▶ Things to do:
[1] Duplicate the part of the article on antibiotic resistance from "While much of" to "shape to evade antibiotics.".
[2] In the article on antibiotic resistance, which bacterium is named as able to change its shape and lose its cell wall?
[3] Write the next part of the article on bacteria evading antibiotics, starting right after its final sentence.

The era of antibiotics has saved the lives of countless millions of people. Common infections that once would have turned deadly now can be combated with cheap medication. But as both misuse and overuse of antibiotics has increased, so too has antibiotic resistance. Now we’re faced with the prospect of bacteria that are able to resist multiple antibiotics, even the strongest ones. That could lead to incredibly virulent bacteria that will be able to grow unchecked, posing a significant threat to the health of millions of people.
While much of the research into antibiotic resistance has focused on genetic changes that bacteria undergo in order to resist antibiotics, less research has gone into other factors that allow bacteria to counteract antibiotics. Now for the first time researchers have proven that bacteria not only can change their genome and break down antibiotics, but they can also change shape to evade antibiotics.
Many antibiotics target the cell walls of bacteria, since human cells don’t contain cell walls. Thus anything with a cell wall must be foreign and therefore is targeted for destruction. But some bacteria, including E. coli and others that are responsible for bacterial illnesses, can change their shape and lose their cell wall in order to evade antibiotics. That enables them essentially to hide from the body’s immune system and from antibiotics.

▶ Data shown:
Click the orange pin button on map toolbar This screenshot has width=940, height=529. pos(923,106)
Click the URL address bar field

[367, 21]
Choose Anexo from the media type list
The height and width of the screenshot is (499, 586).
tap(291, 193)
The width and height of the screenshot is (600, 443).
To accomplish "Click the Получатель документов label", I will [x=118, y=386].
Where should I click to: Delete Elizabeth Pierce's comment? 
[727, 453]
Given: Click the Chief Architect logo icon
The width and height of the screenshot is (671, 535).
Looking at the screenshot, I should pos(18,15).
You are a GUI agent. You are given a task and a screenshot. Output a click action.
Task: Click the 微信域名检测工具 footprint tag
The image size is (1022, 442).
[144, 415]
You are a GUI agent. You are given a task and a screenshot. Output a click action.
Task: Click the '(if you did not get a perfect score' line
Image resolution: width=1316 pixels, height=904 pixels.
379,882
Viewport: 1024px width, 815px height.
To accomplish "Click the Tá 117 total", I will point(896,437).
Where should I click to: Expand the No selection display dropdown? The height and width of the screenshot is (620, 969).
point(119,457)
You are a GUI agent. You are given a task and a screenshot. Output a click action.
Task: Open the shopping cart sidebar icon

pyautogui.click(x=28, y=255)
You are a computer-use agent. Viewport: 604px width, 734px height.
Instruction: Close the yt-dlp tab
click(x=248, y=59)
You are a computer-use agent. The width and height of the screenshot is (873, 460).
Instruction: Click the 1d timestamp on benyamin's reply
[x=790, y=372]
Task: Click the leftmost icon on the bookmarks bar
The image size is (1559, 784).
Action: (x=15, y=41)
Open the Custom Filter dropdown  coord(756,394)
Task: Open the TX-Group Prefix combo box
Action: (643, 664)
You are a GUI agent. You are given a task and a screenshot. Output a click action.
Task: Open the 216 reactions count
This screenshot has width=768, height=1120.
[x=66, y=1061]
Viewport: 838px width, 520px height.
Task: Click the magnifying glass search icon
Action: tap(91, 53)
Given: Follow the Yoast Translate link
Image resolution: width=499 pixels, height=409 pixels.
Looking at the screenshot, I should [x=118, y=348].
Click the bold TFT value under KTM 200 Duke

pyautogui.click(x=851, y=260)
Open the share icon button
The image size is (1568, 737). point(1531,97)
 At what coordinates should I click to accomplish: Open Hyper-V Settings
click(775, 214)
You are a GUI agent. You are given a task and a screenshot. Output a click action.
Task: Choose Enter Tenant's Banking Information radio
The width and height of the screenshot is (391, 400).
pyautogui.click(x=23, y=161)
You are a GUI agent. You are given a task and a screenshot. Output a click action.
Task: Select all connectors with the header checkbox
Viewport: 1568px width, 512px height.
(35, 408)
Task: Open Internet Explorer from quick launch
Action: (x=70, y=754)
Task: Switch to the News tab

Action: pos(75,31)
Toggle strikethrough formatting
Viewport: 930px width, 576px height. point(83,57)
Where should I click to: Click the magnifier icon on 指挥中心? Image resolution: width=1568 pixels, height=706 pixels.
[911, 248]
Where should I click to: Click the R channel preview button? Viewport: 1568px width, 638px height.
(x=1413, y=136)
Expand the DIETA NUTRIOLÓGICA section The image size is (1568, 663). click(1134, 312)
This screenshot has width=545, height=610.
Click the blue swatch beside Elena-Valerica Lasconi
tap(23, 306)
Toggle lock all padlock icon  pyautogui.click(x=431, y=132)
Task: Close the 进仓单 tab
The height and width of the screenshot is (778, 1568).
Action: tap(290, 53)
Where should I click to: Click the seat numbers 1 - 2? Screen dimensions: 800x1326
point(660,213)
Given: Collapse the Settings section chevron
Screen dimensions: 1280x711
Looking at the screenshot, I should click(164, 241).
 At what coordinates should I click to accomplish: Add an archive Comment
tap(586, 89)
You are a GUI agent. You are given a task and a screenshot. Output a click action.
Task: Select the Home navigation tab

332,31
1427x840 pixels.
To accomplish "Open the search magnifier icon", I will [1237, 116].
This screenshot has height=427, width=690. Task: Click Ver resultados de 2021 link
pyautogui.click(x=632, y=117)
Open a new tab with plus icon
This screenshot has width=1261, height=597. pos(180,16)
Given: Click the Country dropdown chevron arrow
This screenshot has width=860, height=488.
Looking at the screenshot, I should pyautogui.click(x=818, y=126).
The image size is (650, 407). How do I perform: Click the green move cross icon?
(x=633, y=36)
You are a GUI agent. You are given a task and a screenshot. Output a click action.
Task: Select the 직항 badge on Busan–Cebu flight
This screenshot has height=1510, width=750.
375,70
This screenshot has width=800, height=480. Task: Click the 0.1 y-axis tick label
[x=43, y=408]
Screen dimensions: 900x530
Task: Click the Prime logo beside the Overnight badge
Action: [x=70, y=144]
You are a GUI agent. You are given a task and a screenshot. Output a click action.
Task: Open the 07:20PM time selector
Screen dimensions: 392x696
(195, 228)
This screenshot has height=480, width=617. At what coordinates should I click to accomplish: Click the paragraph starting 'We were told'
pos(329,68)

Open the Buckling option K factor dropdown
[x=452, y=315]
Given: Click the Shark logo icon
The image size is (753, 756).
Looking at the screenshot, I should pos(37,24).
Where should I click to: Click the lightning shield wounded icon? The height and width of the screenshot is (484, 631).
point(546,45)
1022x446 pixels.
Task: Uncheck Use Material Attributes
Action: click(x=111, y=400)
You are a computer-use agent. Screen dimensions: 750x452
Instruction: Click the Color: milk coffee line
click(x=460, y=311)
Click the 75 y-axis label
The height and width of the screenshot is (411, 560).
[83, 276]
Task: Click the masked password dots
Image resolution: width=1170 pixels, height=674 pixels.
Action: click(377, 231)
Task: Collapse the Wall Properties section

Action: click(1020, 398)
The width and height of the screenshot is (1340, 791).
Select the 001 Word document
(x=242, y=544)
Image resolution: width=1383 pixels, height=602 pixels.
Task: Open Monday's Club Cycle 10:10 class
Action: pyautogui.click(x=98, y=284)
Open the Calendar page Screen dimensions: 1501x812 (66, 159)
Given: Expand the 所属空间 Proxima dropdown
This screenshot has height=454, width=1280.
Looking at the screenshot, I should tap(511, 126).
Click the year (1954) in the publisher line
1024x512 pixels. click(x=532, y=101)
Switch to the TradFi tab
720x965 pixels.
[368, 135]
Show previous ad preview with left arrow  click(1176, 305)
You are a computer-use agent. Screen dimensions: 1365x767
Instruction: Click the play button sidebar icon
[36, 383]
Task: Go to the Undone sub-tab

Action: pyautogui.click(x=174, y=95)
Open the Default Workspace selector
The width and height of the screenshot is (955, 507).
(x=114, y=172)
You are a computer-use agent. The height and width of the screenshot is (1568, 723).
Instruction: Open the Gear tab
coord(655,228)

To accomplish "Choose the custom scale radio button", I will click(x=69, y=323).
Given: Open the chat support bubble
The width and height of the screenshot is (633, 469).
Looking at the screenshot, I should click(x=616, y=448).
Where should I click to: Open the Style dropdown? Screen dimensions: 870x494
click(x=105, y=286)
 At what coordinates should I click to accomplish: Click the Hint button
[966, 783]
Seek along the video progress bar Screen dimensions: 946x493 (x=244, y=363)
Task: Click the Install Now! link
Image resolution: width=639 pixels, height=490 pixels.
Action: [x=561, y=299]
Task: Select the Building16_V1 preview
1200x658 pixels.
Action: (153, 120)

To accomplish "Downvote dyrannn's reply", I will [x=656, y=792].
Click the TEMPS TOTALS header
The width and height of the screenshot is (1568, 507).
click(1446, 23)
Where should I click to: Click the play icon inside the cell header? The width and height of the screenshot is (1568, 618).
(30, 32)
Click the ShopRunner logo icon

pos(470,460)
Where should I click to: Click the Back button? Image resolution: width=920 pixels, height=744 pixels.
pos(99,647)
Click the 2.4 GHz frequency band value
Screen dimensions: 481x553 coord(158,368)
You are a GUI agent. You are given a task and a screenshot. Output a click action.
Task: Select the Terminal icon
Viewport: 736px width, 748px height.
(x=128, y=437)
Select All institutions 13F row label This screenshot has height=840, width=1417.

▶ Outputs by task:
[1]
While much of the research into antibiotic resistance has focused on genetic changes that bacteria undergo in order to resist antibiotics, less research has gone into other factors that allow bacteria to counteract antibiotics. Now for the first time researchers have proven that bacteria not only can change their genome and break down antibiotics, but they can also change shape to evade antibiotics.

[2] E. coli

[3]
The result of this study is that researchers now know for certain that bacteria can change their basic structure in response to antibiotics. That should allow for other researchers to design new antibiotics that target that bacterial response.
The fight against antibiotic resistance will likely end up being a cat and mouse game over the next several decades as researchers constantly try to stay one step ahead of the bacteria. Let’s hope they will be successful, as the thought of a post-antibiotic era with millions of people dying from what used to be treatable infections is one that no one wants to see become reality.